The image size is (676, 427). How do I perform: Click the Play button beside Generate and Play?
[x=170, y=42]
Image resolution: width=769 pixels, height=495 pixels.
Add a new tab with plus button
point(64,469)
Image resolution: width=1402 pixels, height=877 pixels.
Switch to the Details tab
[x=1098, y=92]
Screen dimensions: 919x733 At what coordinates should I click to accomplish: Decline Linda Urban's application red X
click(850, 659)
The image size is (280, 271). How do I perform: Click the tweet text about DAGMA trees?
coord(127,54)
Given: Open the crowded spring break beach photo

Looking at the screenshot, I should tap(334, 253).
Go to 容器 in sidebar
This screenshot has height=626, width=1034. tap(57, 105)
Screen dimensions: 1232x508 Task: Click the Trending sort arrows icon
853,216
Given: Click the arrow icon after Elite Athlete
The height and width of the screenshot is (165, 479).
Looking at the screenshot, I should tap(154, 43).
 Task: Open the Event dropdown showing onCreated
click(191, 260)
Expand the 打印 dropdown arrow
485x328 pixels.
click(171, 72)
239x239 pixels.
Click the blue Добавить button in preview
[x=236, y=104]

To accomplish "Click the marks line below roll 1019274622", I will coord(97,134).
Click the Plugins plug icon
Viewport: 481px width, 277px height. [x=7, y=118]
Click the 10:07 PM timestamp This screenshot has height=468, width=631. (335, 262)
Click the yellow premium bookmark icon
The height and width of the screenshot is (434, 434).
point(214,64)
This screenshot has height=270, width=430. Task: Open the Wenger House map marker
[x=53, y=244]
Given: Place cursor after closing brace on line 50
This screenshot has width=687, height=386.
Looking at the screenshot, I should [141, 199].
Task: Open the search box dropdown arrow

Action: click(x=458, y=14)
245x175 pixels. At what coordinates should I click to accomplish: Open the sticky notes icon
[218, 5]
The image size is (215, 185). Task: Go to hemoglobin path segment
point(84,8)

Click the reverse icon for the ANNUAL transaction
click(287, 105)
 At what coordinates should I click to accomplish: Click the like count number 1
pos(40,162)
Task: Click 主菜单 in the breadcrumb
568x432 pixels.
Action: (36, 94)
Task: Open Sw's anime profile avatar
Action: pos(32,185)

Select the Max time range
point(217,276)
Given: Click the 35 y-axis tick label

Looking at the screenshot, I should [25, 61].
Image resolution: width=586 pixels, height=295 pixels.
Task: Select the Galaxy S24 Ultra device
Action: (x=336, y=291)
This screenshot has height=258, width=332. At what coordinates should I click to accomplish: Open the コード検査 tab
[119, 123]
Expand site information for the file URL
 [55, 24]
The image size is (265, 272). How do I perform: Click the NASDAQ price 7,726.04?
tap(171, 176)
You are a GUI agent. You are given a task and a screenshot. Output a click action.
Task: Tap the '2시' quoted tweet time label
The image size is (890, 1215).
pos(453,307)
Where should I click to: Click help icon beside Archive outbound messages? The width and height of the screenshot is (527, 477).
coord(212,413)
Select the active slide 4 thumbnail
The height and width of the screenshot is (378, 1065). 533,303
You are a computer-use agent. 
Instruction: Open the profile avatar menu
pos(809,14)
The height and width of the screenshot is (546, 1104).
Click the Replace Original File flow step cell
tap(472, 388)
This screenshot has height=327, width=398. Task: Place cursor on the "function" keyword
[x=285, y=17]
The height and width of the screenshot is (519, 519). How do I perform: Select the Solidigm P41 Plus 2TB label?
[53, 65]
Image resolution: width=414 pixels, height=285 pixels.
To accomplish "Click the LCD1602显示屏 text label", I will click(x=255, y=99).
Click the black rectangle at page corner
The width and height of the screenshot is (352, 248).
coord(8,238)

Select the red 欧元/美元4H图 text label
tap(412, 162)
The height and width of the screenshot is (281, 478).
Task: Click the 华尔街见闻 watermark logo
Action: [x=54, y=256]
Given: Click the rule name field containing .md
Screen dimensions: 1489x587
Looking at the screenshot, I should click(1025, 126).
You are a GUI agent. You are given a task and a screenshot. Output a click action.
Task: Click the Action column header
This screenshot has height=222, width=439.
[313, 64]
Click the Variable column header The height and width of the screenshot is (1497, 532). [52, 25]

▶ _WHAT IS NEEDED_
Would you reproduce the material above in full, exactly as given?

▶ _WRITTEN SOLUTION_
The image size is (676, 427). How do I perform: Click the Play button beside Generate and Play?
[x=170, y=42]
Image resolution: width=769 pixels, height=495 pixels.
Add a new tab with plus button
point(64,469)
Image resolution: width=1402 pixels, height=877 pixels.
Switch to the Details tab
[x=1098, y=92]
Screen dimensions: 919x733 At what coordinates should I click to accomplish: Decline Linda Urban's application red X
click(850, 659)
The image size is (280, 271). How do I perform: Click the tweet text about DAGMA trees?
coord(127,54)
Given: Open the crowded spring break beach photo

Looking at the screenshot, I should tap(334, 253).
Go to 容器 in sidebar
This screenshot has height=626, width=1034. tap(57, 105)
Screen dimensions: 1232x508 Task: Click the Trending sort arrows icon
853,216
Given: Click the arrow icon after Elite Athlete
The height and width of the screenshot is (165, 479).
Looking at the screenshot, I should tap(154, 43).
 Task: Open the Event dropdown showing onCreated
click(191, 260)
Expand the 打印 dropdown arrow
485x328 pixels.
click(171, 72)
239x239 pixels.
Click the blue Добавить button in preview
[x=236, y=104]

To accomplish "Click the marks line below roll 1019274622", I will coord(97,134).
Click the Plugins plug icon
Viewport: 481px width, 277px height. [x=7, y=118]
Click the 10:07 PM timestamp This screenshot has height=468, width=631. (335, 262)
Click the yellow premium bookmark icon
The height and width of the screenshot is (434, 434).
point(214,64)
This screenshot has height=270, width=430. Task: Open the Wenger House map marker
[x=53, y=244]
Given: Place cursor after closing brace on line 50
This screenshot has width=687, height=386.
Looking at the screenshot, I should [141, 199].
Task: Open the search box dropdown arrow

Action: click(x=458, y=14)
245x175 pixels. At what coordinates should I click to accomplish: Open the sticky notes icon
[218, 5]
The image size is (215, 185). Task: Go to hemoglobin path segment
point(84,8)

Click the reverse icon for the ANNUAL transaction
click(287, 105)
 At what coordinates should I click to accomplish: Click the like count number 1
pos(40,162)
Task: Click 主菜单 in the breadcrumb
568x432 pixels.
Action: (36, 94)
Task: Open Sw's anime profile avatar
Action: pos(32,185)

Select the Max time range
point(217,276)
Given: Click the 35 y-axis tick label

Looking at the screenshot, I should [25, 61].
Image resolution: width=586 pixels, height=295 pixels.
Task: Select the Galaxy S24 Ultra device
Action: (x=336, y=291)
This screenshot has height=258, width=332. At what coordinates should I click to accomplish: Open the コード検査 tab
[119, 123]
Expand site information for the file URL
 [55, 24]
The image size is (265, 272). How do I perform: Click the NASDAQ price 7,726.04?
tap(171, 176)
You are a GUI agent. You are given a task and a screenshot. Output a click action.
Task: Tap the '2시' quoted tweet time label
The image size is (890, 1215).
pos(453,307)
Where should I click to: Click help icon beside Archive outbound messages? The width and height of the screenshot is (527, 477).
coord(212,413)
Select the active slide 4 thumbnail
The height and width of the screenshot is (378, 1065). 533,303
You are a computer-use agent. 
Instruction: Open the profile avatar menu
pos(809,14)
The height and width of the screenshot is (546, 1104).
Click the Replace Original File flow step cell
tap(472, 388)
This screenshot has height=327, width=398. Task: Place cursor on the "function" keyword
[x=285, y=17]
The height and width of the screenshot is (519, 519). How do I perform: Select the Solidigm P41 Plus 2TB label?
[53, 65]
Image resolution: width=414 pixels, height=285 pixels.
To accomplish "Click the LCD1602显示屏 text label", I will click(x=255, y=99).
Click the black rectangle at page corner
The width and height of the screenshot is (352, 248).
coord(8,238)

Select the red 欧元/美元4H图 text label
tap(412, 162)
The height and width of the screenshot is (281, 478).
Task: Click the 华尔街见闻 watermark logo
Action: [x=54, y=256]
Given: Click the rule name field containing .md
Screen dimensions: 1489x587
Looking at the screenshot, I should click(1025, 126).
You are a GUI agent. You are given a task and a screenshot. Output a click action.
Task: Click the Action column header
This screenshot has height=222, width=439.
[313, 64]
Click the Variable column header The height and width of the screenshot is (1497, 532). [52, 25]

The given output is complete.